In a major breach of trust, Rahul Agarwal, an engineer at cryptocurrency exchange CoinDCX, has been taken into custody over allegations of stealing $44 million from the company. Investigators from the Mumbai Cyber Crime Unit say the theft occurred after hackers reportedly accessed the firm’s systems using Agarwal’s compromised login details, obtained through what they describe as a highly targeted social engineering scheme.
The breach unfolded on July 19 when hackers first tested system vulnerabilities with a $1 transaction before draining $44 million from the exchange's internal liquidity wallets just hours later. Police confirmed the attackers specifically targeted Agarwal, a DevOps staff engineer promoted to a high-access role last April, by sending malware laden files through a WhatsApp call originating from Germany.
Investigators say Rahul Agarwal broke company security rules by using his CoinDCX work laptop for side gigs with outside clients. Not long after the $44 million theft, about ₹15 lakh (around $17,000) from unknown sources landed in his personal bank account, a detail that has fueled suspicions he may have helped the attackers from the inside.

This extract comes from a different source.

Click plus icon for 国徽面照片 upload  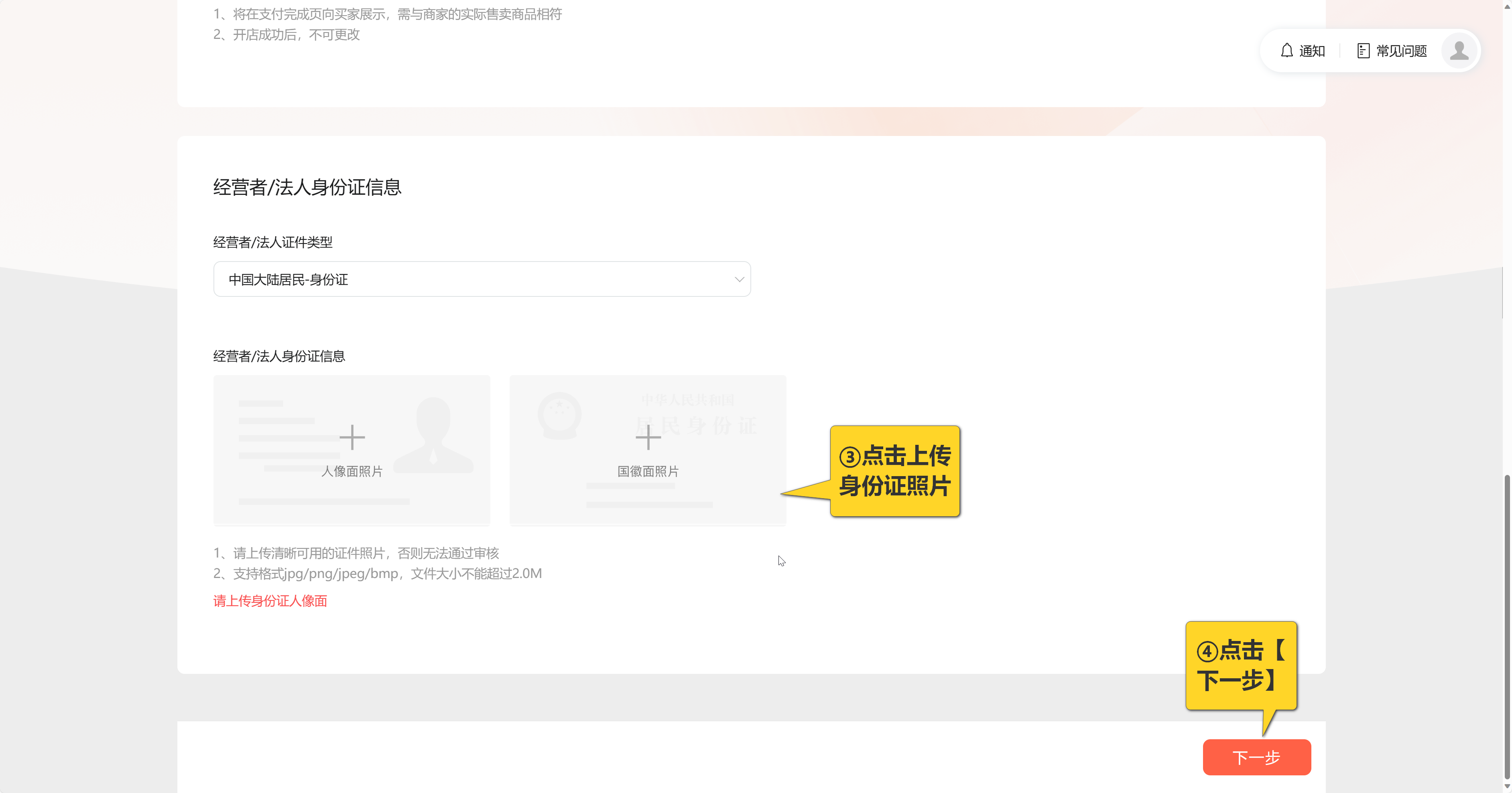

CoinDCX CEO Sumit Gupta described the incident as “alarmingly sophisticated” but stressed that customer funds weren’t touched, and the company absorbed the loss from its own reserves. The case is now India’s second big crypto exchange breach in less than two years, after the $230 million hack at WazirX in 2024. Cybercrime teams are chasing the missing funds through six crypto wallets and have put up an $11 million bounty for their recovery. Agarwal is facing charges of aggravated theft and unauthorized access, while international investigators follow leads tied to a German phone number linked to the hack.